Duggan, Evans, Hackel back Prop 1 at Big Four luncheon
Detroit — Three of the region's four political heavy hitters said Friday they back Proposition 1, the May 5 ballot issue that would raise $1.2 billion a year to fix the state's crumbling roadways.
Detroit Mayor Mike Duggan, Macomb County Executive Mark Hackel and Wayne County Executive Warren Evans said they support it. But Oakland County Executive L. Brooks Patterson said he doesn't.
The so-called Big Four made the remarks during a panel discussion, the main event of a luncheon for more than 750 people at the Cobo Center in downtown Detroit.
Their comments come less than two weeks before voters go to the polls to decide the fate of Prop 1, which calls for eliminating the state's 6 percent sales tax on fuel sales and replacing it with a new wholesale fuel tax system as well as a 1 percent sales tax increase on all other goods.

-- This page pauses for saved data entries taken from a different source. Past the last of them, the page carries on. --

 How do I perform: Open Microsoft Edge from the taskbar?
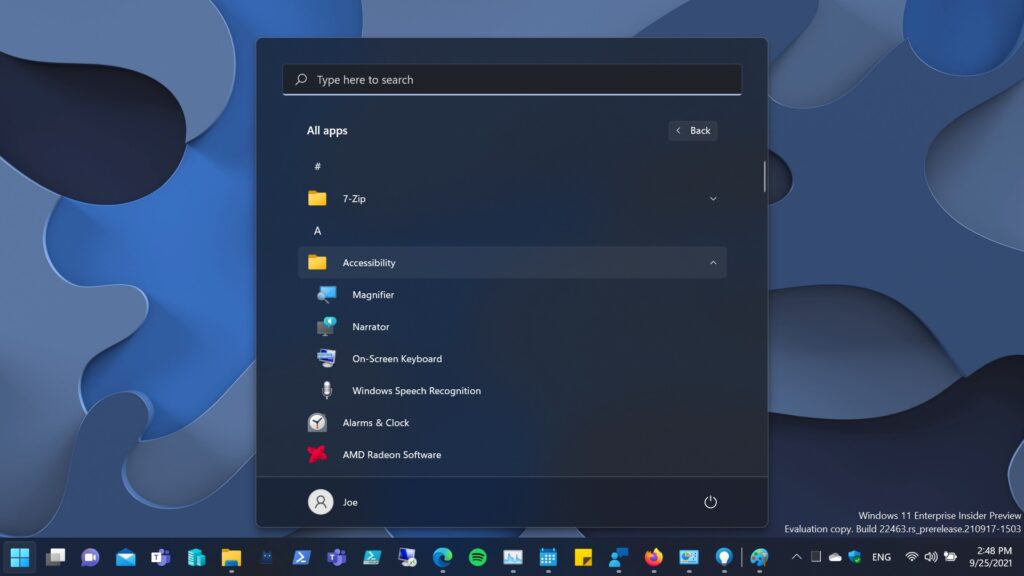pyautogui.click(x=443, y=557)
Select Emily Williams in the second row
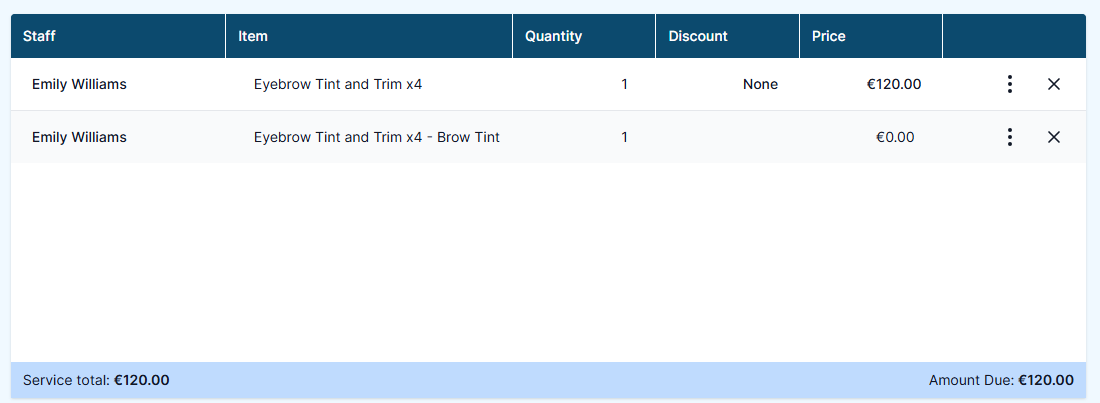Image resolution: width=1100 pixels, height=403 pixels. click(x=79, y=137)
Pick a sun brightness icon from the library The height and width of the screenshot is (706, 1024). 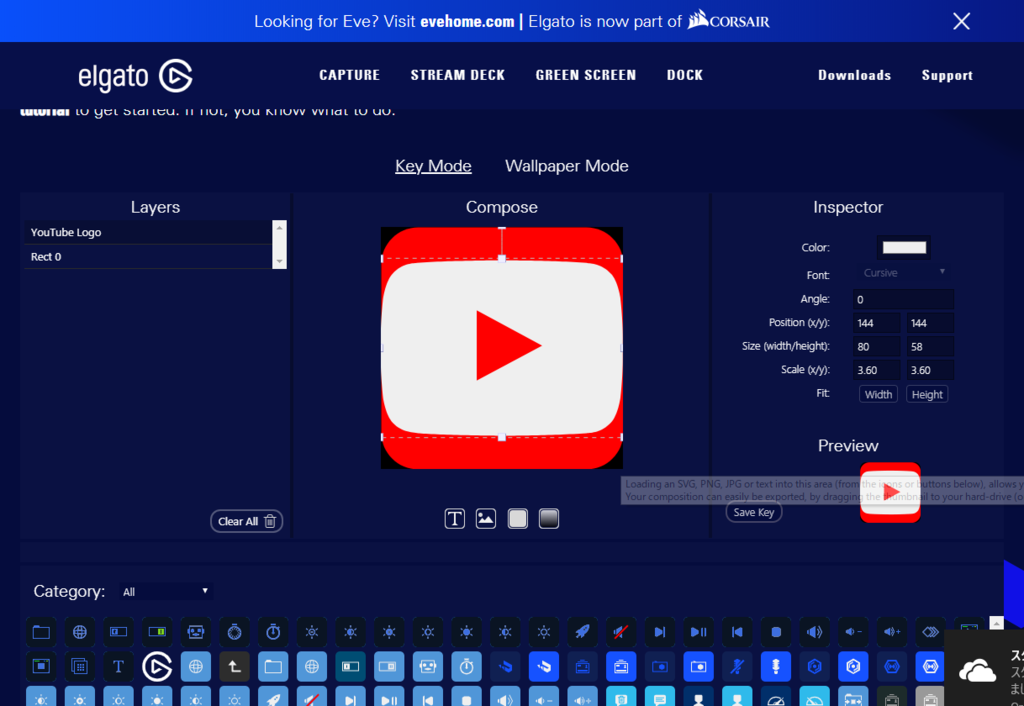[x=311, y=632]
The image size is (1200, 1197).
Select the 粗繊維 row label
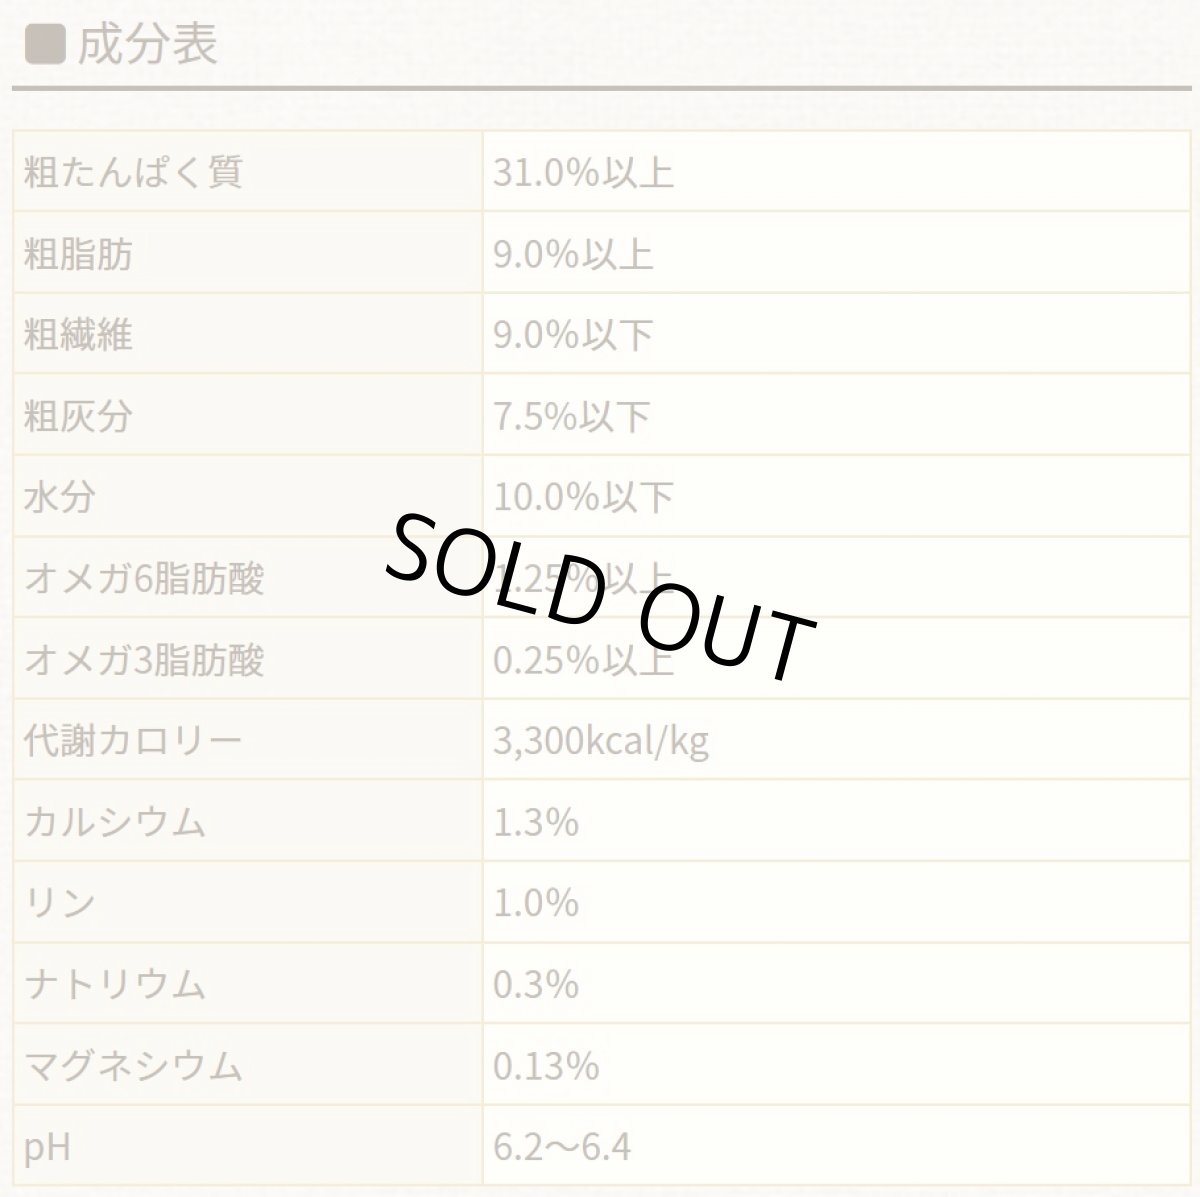pos(78,335)
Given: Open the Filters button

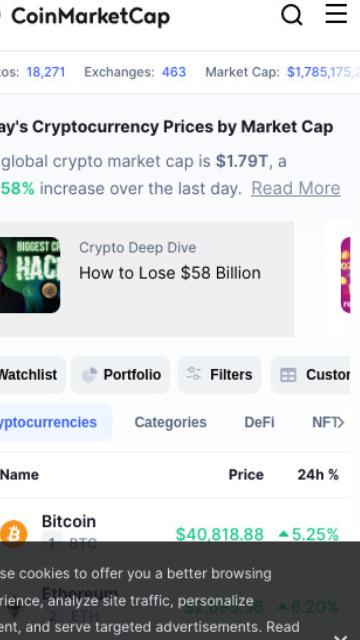Looking at the screenshot, I should [219, 375].
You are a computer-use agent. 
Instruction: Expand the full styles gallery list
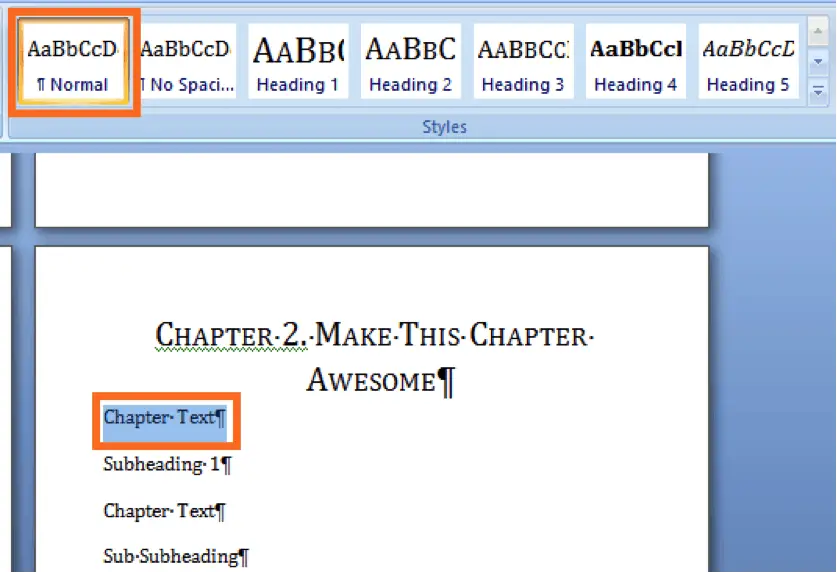pyautogui.click(x=818, y=91)
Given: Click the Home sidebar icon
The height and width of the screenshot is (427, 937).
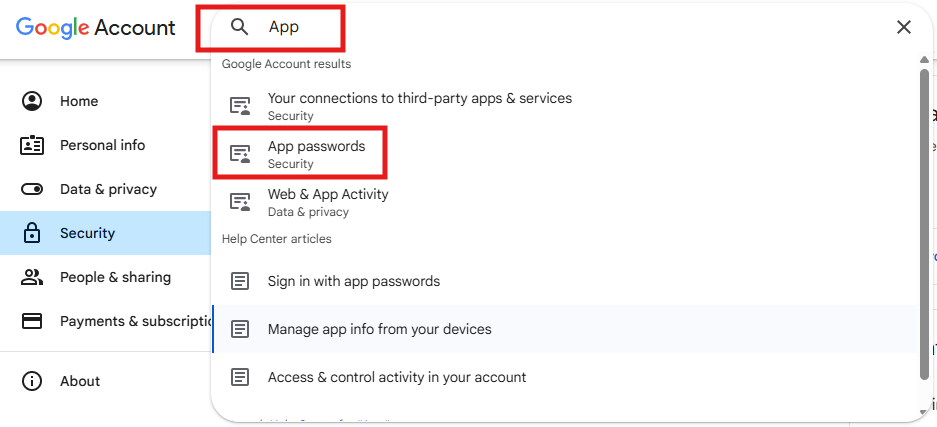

Duggan said he plans to vote in favor of the proposal. "We have pushed the bill for our roads on to our kids and our grandkids," the Detroit mayor said. "At what point are we going to stop pushing it to the next generations?"
Hackel said he thinks the legislators behind the proposal didn't do a good job of explaining to the public what the measure will do to help fund road repairs, though he backs it.
But Oakland County's executive, the only Republican in the group, said he opposes the proposal. "There are other ways to fix our roads without jamming the taxpayer," Patterson said.
Friday's luncheon was organized by the Eight Mile Boulevard Association, a Detroit-based group that works to keep and attract businesses on M-102, or Eight Mile.
The theme for the event, now in its 16th year, was Destination Eight Mile.
In addition to Prop 1, the Big Four covered a range of topics, from auto insurance reform, Detroit Public Schools and Wayne County's financial challenges to same-sex marriage, economic development and the legalization of marijuana.
Duggan said he plans next week to present a proposal to provide low-cost auto insurance for city residents. In the past, the mayor has said he wants to create a city government insurance company to offer lower-cost insurance than plans sold by private insurers.
Evans said Wayne County, which is trying to close a $70 million annual deficit, "has some heaving lifting to do."
"The county is definitely salvageable," he said. "But it involves pain. From top to bottom, everyone is going to feel the pinch."
Delonaka Edwards, business and community relationships representative for Michigan First Credit Union, said she thought the panelists' comments on Prop 1 were the highlight of the discussion.
"The whole thing was very interesting and informative," said Edwards, who attended the Eight Mile Boulevard Association's leadership luncheon for the first time Friday. "I was more interested in some of their responses about the upcoming election. There were somethings about it I had questions on."